- _Source passage_:
N‐terminal pro B‐type natriuretic peptide

Hypertrophic cardiomyopathy (HCM) affects 9–15% of cats,1, 2 with an even higher prevalence in the Maine Coon cat.3 Genetic mutations have been identified in approximately half of the human patients with HCM, but the phenotypic expression of HCM is highly variable in both people and cats and might be related to an interaction between nutrition and genetic risk (ie, nutrient‐gene interactions). In this model, the phenotypic expression in people or cats with a genetic risk for HCM might vary depending on nutrition in utero and during early growth. Nutrition during early life might alter the propensity to develop more or less severe phenotypic expression of disease by altering the growth hormone/insulin‐like growth factor‐1 (IGF‐1) axis or insulin resistance. Growth hormone and IGF‐1 are primary determinants of the ventricular growth response through regulation of both overall body growth and myocyte protein synthesis. IGF‐1 overproduction increases myocardial protein synthesis and causes left ventricular hypertrophy (LVH).4, 5, 6 In addition to hemodynamic and hormonal factors, IGF‐1 also is regulated by nutrients (eg, protein, certain amino acids).4, 7, 8 People with HCM have elevated myocardial and circulating IGF‐1 concentrations.9, 10 In addition, people with heart failure and HCM have insulin resistance which can be the result of the heart reverting to fetal metabolic pathways11, 12 or to alterations in glucose transporters.13

Alterations in early nutrition of sheep can result in fetal LVH, increased myocardial IGF‐1, insulin resistance, and upregulation of myocardial alpha‐cardiac actin, caveolin‐1, and titin.14, 15, 16 In cats, supporting studies are more limited. Results from 1 study showed elevated growth hormone concentrations in cats with HCM,17 but interpretation is difficult since growth hormone concentrations fluctuate dramatically throughout the day. Cats with HCM are skeletally larger and have higher glucose concentrations than cats without HCM, but IGF‐1 concentrations were not different between the groups.18 Adult Maine Coon cats with HCM are skeletally larger and more obese as adults, and are significantly larger at 6 months and 12 months of age compared to Maine Coon cats without HCM.19 These growth data, however, were obtained retrospectively. In addition, the Maine Coon cats with HCM had significantly higher IGF‐1 concentrations than cats without HCM.19

To better understand the relationship between early growth and the development of HCM in later life, the objective of this study was to assess adult cats to determine whether echocardiographic findings of LVH and HCM are related to early growth patterns. We hypothesize that cats with faster early growth will have increased risk for the development of HCM in later life.

- _Records provided_:
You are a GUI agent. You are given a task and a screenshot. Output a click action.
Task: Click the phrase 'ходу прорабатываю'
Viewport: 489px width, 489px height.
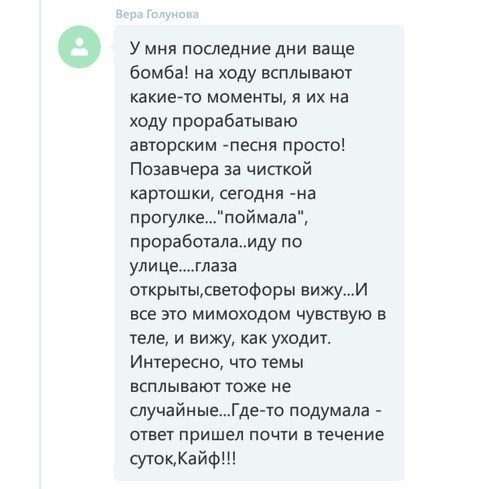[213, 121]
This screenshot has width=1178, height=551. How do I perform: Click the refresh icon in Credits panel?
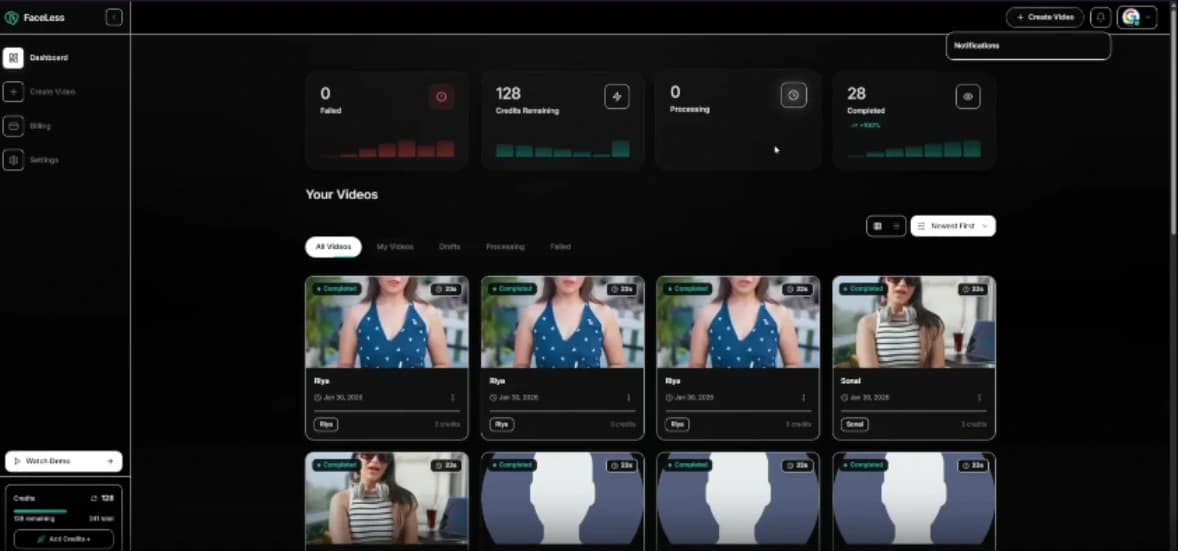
==
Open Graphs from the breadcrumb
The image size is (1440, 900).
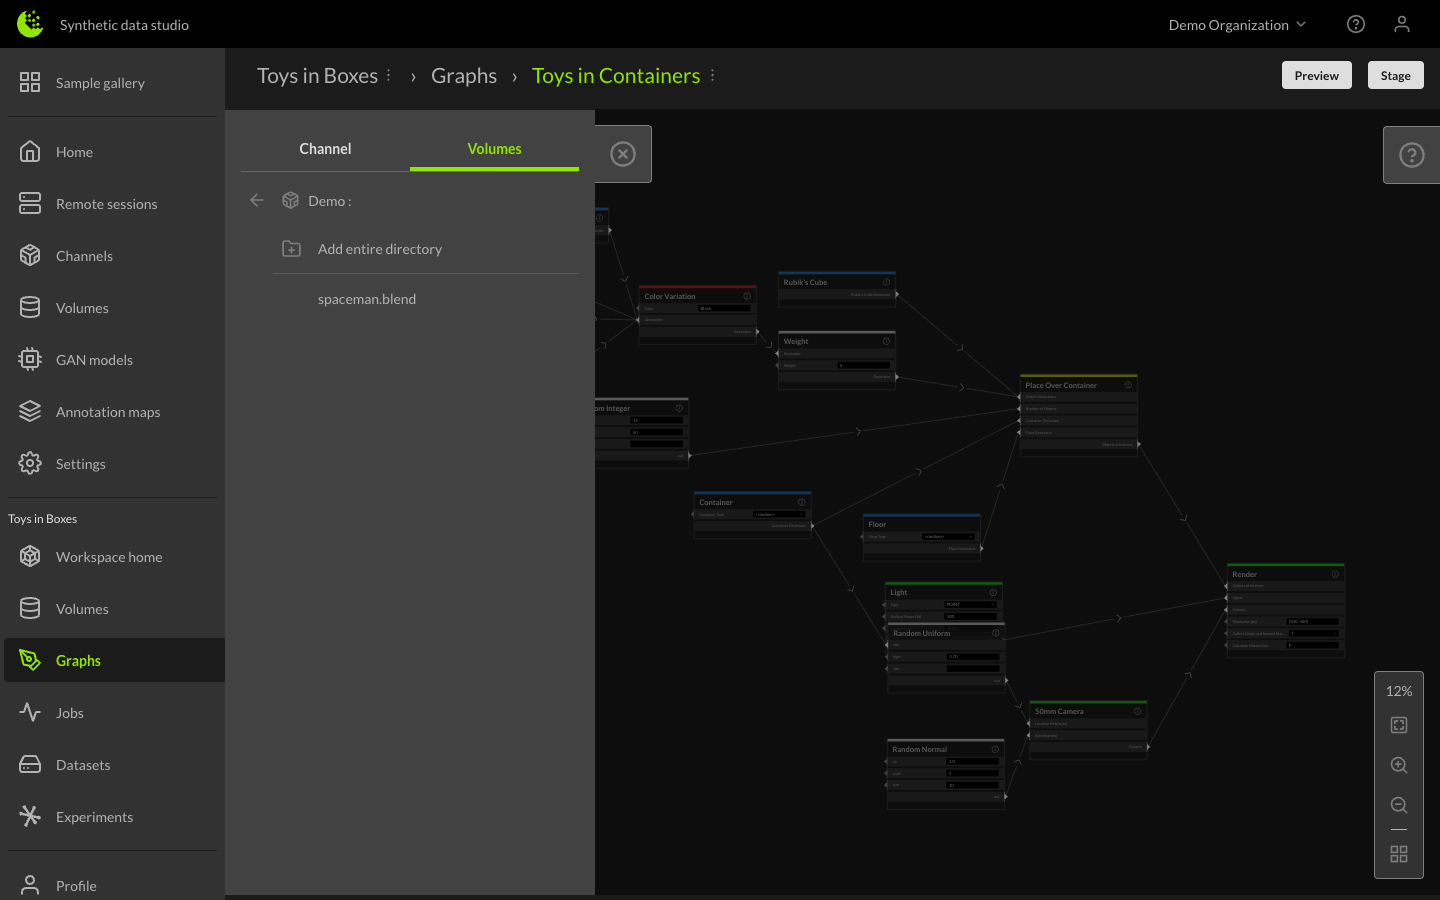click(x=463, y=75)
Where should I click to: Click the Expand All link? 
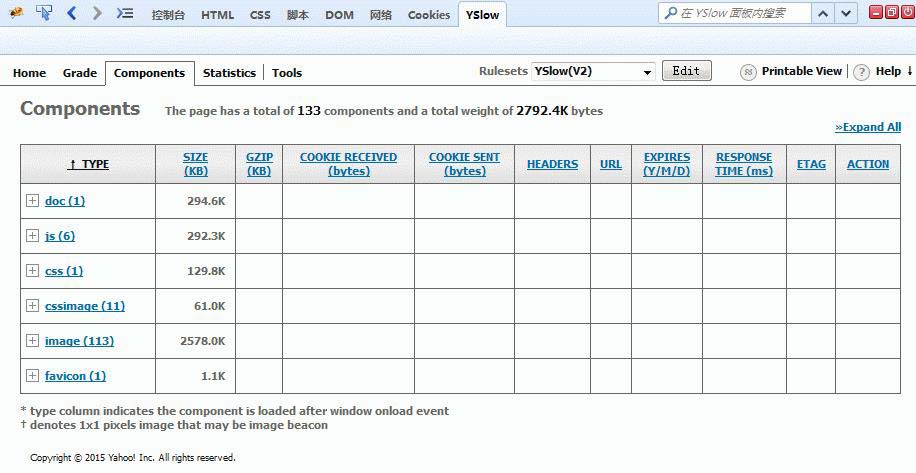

- _Instructions to follow_: Write out the part of the text on heart disease in cats from "To better understand" to "in later life.", word for word.

- _Answer for the task_:
To better understand the relationship between early growth and the development of HCM in later life, the objective of this study was to assess adult cats to determine whether echocardiographic findings of LVH and HCM are related to early growth patterns. We hypothesize that cats with faster early growth will have increased risk for the development of HCM in later life.